▸ Exercise brief
Where the records below show a line containing "Task: Expand the Variables Definition section", start copying; end with the line containing "Viewport: 954px width, 855px height.", and copy it too.

▸ Exercise material
"""

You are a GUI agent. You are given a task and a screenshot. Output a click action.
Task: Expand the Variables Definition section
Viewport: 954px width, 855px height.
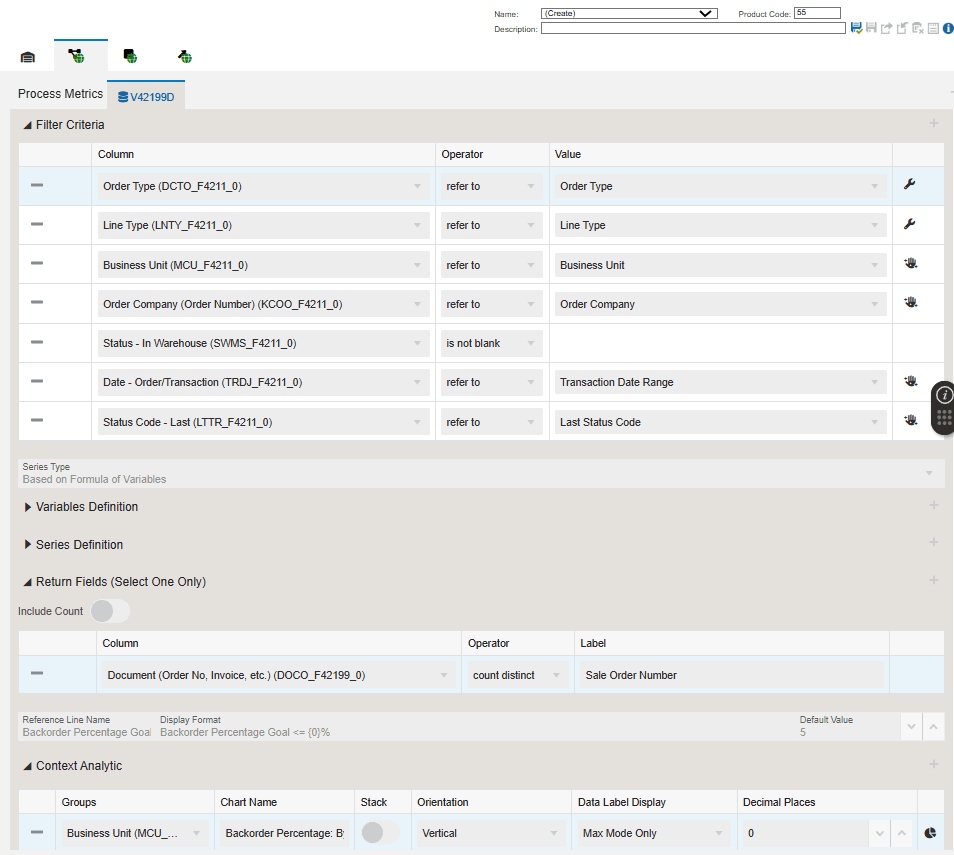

"""
"""

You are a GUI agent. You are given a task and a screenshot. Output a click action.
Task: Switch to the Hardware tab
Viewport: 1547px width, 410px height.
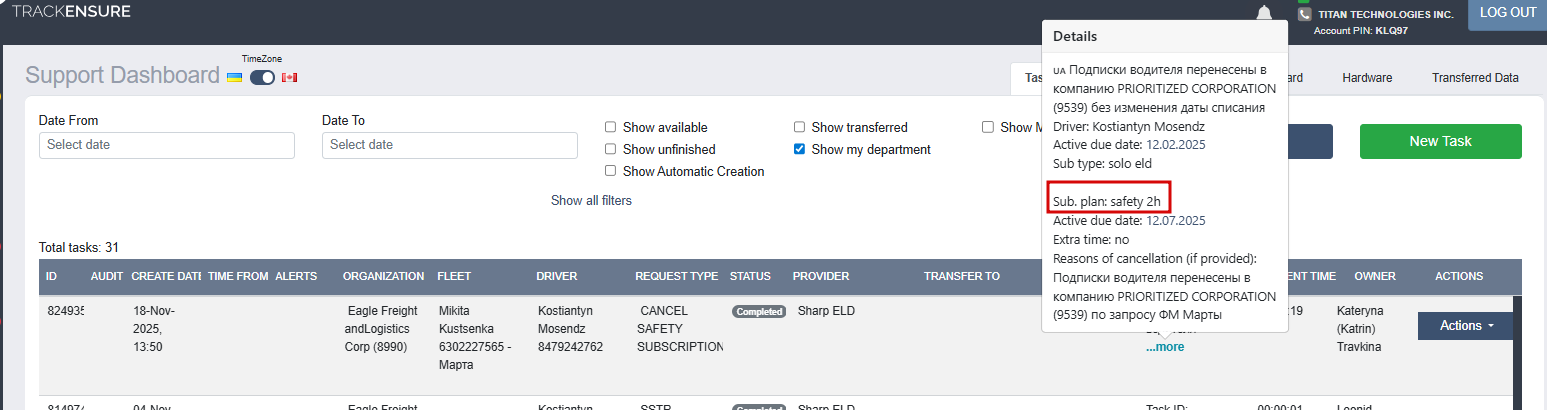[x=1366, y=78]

"""

▸ Exercise output
Task: Expand the Variables Definition section
Viewport: 954px width, 855px height.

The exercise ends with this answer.